10. 24. 2018. 10:58

Réka Mán-Várhegyi: The story's not the most important part

I felt as long as it was linear the story was too much in the focus, it drew attention to itself, but in this novel the story’s not the most important part. - Réka Mán-Várhegyi in an interview with Owen Good.

Mágneshegy was born out of a short story about a sociologists’ new year’s eve house party in your previous collection. What was it from that story that caught your attention and that you wanted to mine further?

It would be an exaggeration to say that I always knew what I was interested in and what I wanted to write about. On the one hand, I was interested in characters who were academics and what challenges academia presented for women. On the other hand, I also felt I wanted to experiment with this slightly ironic, funny, strongly character-centered third person narrator of the short stories.

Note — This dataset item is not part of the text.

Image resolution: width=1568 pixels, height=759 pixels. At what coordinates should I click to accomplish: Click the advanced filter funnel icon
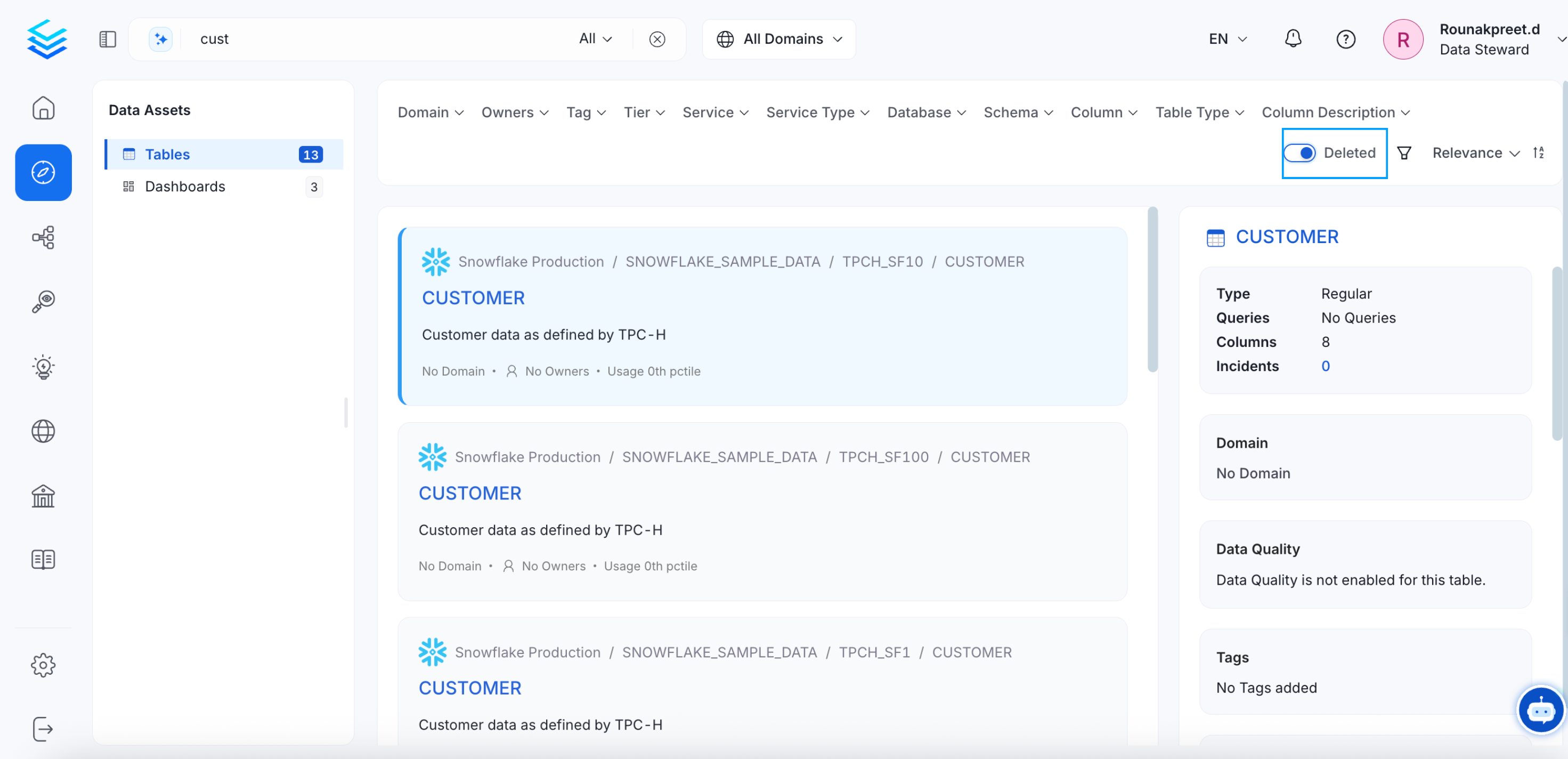pyautogui.click(x=1404, y=153)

That short story (the title story of the collection) was already a section of a novel I never finished. I had originally wanted to write a novel, but I couldn’t make it happen for a long time, I was never satisfied with the result, so I let it go. Then later I started a new novel. From time to time I cut out usable parts from the finished sections and I turned them into short stories. Then a part of these found their way into the novel that I finally actually wrote.

 

 

How did you end up writing three protagonists in a non-linear narrative?

Five years ago I was planning a linear narrative. Primarily about a sociologist called Enikő who wants to write a book but her private life always gets in the way. While I was writing I always felt that what I was writing was too much of a caricature, too predictable, and the whole thing just kept on going with no end in sight. Often the most interesting parts didn’t even involve the protagonist. I also tried writing in the first person as an experiment and I liked the tone that I found, but it didn’t suit Enikő’s character. I went back and forth between the two options, then it occurred to me that I could keep both in some form. I moved away from linearity in a similar manner. I felt as long as it was linear the story was too much in the focus, it drew attention to itself, but in this novel the story’s not the most important part.

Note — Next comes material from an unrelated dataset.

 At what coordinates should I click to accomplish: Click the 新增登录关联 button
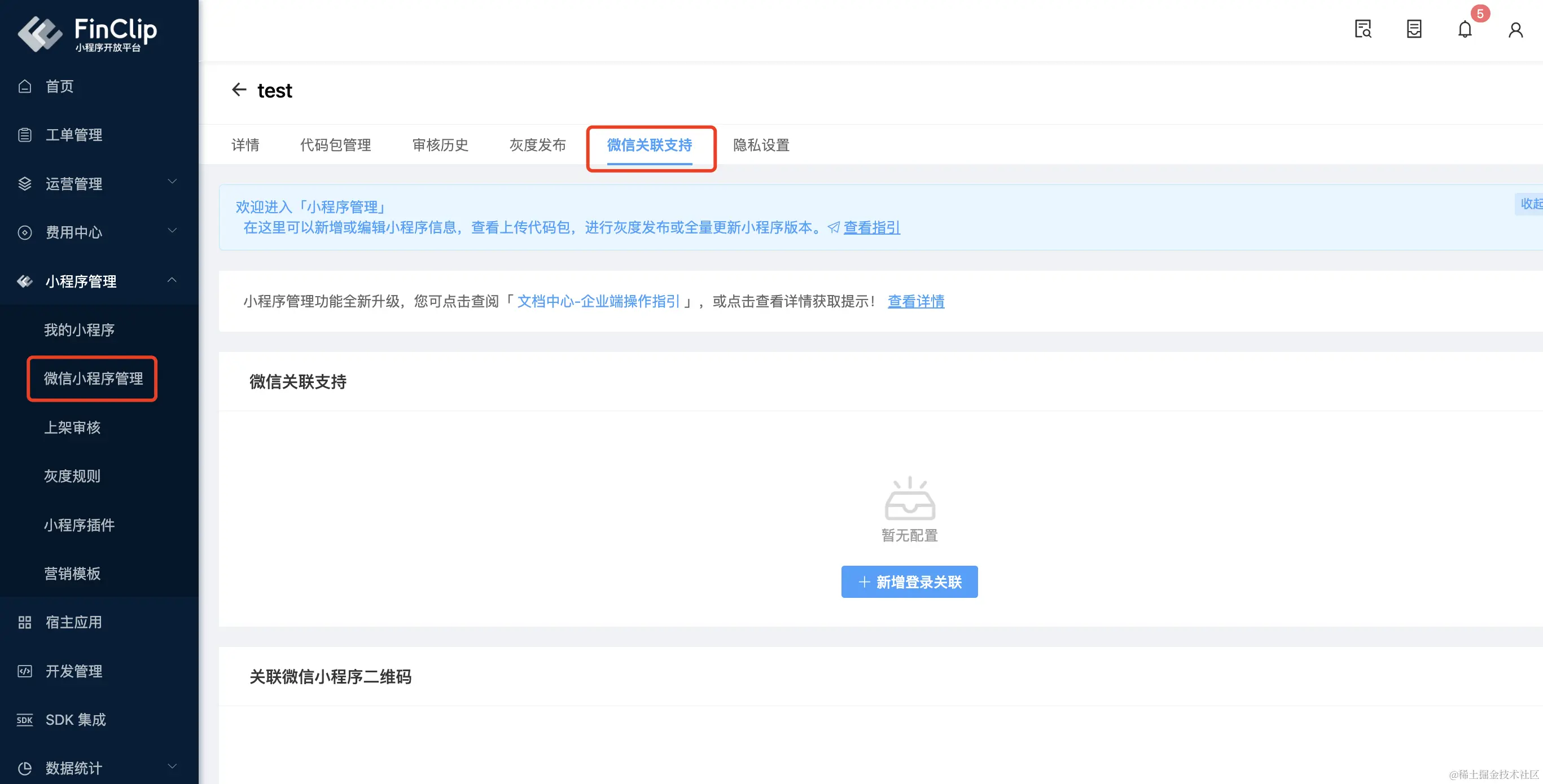tap(909, 582)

The novel reveals multiple aspects of Budapest intellectual life; from the local conference, to the classroom, to fieldwork, to volunteer work, to the international conference, to the family and back again to the department house party. Tthough you could have further criticised the monotony and homogeneity of these circles, in your novel to an extent they appear vibrant and diverse. Why was it important for you to show these multiple sides as well as the restrictive and exclusive nature of academia?

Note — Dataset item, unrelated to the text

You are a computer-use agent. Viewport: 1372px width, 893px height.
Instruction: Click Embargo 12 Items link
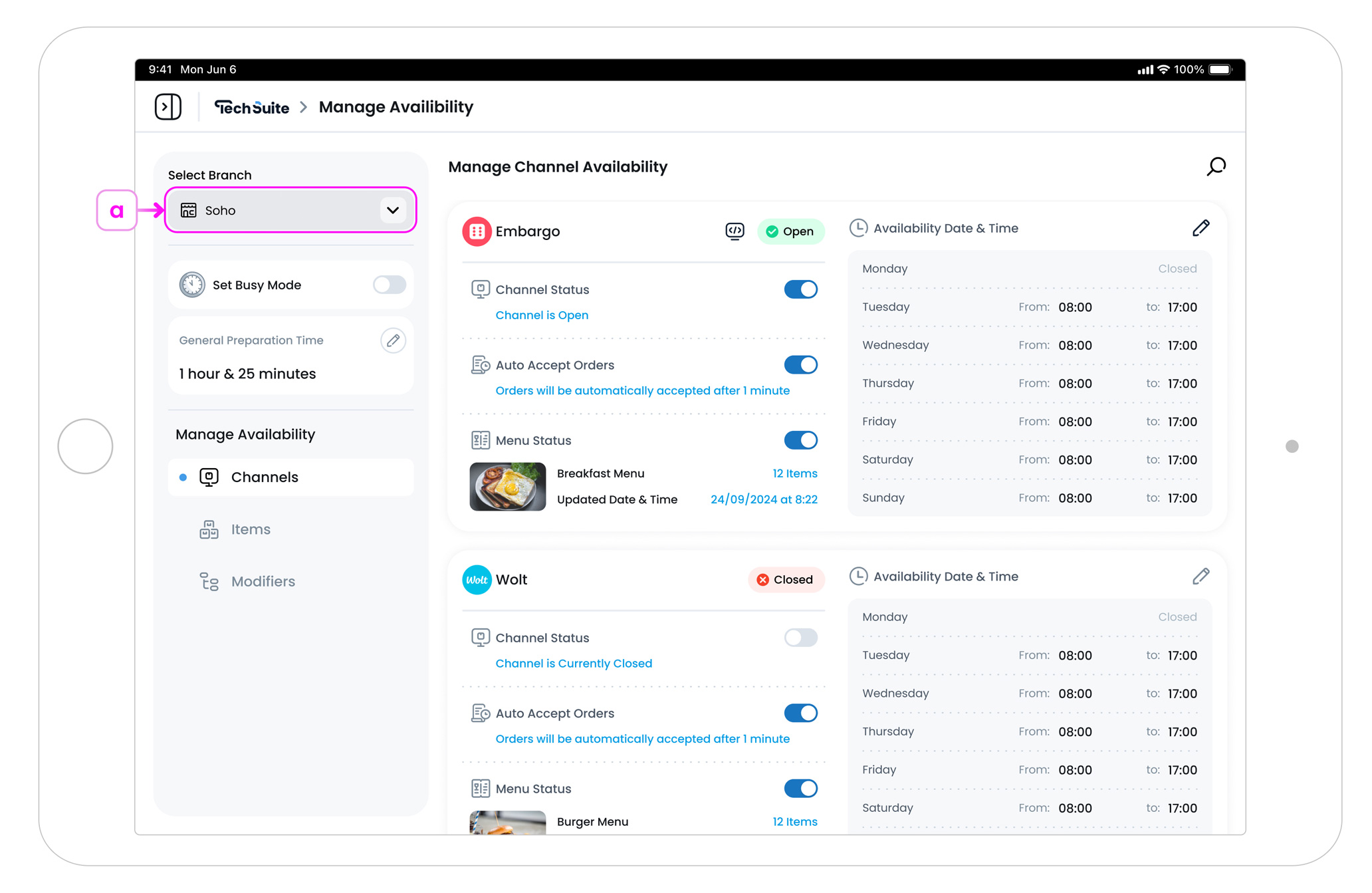point(794,473)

Although I wanted to write about characters that are academics and I was interested in a social issue that concerned and affected this group, I didn’t want to write a sociologist novel or a novel about academics, because at the end of the day I’m interested in existential issues, and of course what literature is. I didn’t aim to show the academic world in its entirety, but precisely for that reason it was more important not to make it flat, and especially not to make it a caricature. And it’s not an easy task, because while I’m writing I hear myself to be much more neutral or restrained, it’s only in hindsight if at all I notice sometimes that the narrator’s tone is mocking, the entire scene is an absolute satire, or the characters are ridiculous. There’s been times I didn’t notice, then the first readers or editors read the problematic parts back to me, and we were in hysterics because the text was comical, but unfortunately not in the good sense.

Mágneshegy depicts three protagonists each trying to move higher up the ladder of the intellectual elite, while simultaneously trying to transgress their own inherited character traits, am I right in saying that there is an underlying conclusion in this book that we are largely unable to move beyond our own inheritance?

The novel does suggest something like that, but I wouldn’t say I planned for it to be this way. It just happened. But then, when I noticed that the topic kept coming up, I started working with it more consciously. Of course it didn’t come up by chance, it’s a topic that’s close to my heart, at several points of my life and in many situations I was dealing with the question of how free I really am, how much I can change my own personality, my characteristics, or my entire life. How far I can fall from my own apple tree. It might seem like we can alter and shape ourselves more than ever before, at least in the right circumstances. We can change our style in clothes, our hobbies, our jobs, and of course our bodies or even our gender, we can move to another country, switch to a new religion, process our traumas, and so on. During the past decades I tried to consciously change myself on a number of occasions, sometimes to fit into a new environment, to measure up to the supposed expectations of my surroundings, or to rid myself of various frustrations. It sometimes seemed to me like I could change anything I wanted to in myself, but as I grew older, more and more frequently I realized that nothing had changed, my chains are the same as my parents’. Regardless, I wouldn’t like the novel’s message to be that the chains are all that there are.